__DATA TO PROCESS__:

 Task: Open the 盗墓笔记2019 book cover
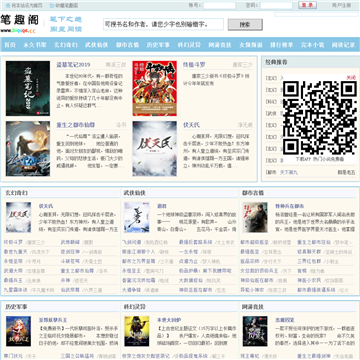[28, 88]
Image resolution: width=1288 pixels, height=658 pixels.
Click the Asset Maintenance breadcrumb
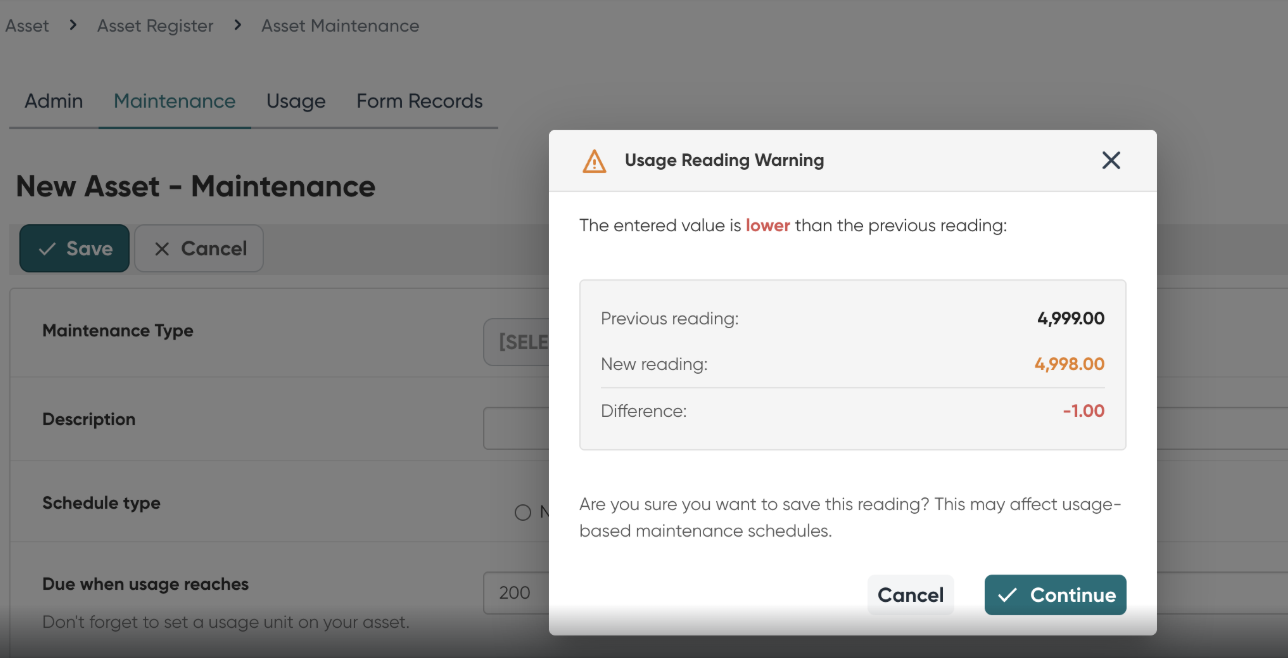pos(340,26)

__PROBLEM__:
An exact reproduction of the material is needed, without its images.

__TASK RESPONSE__:
 Task: Open the 盗墓笔记2019 book cover
[28, 88]
Image resolution: width=1288 pixels, height=658 pixels.
Click the Asset Maintenance breadcrumb
pos(340,26)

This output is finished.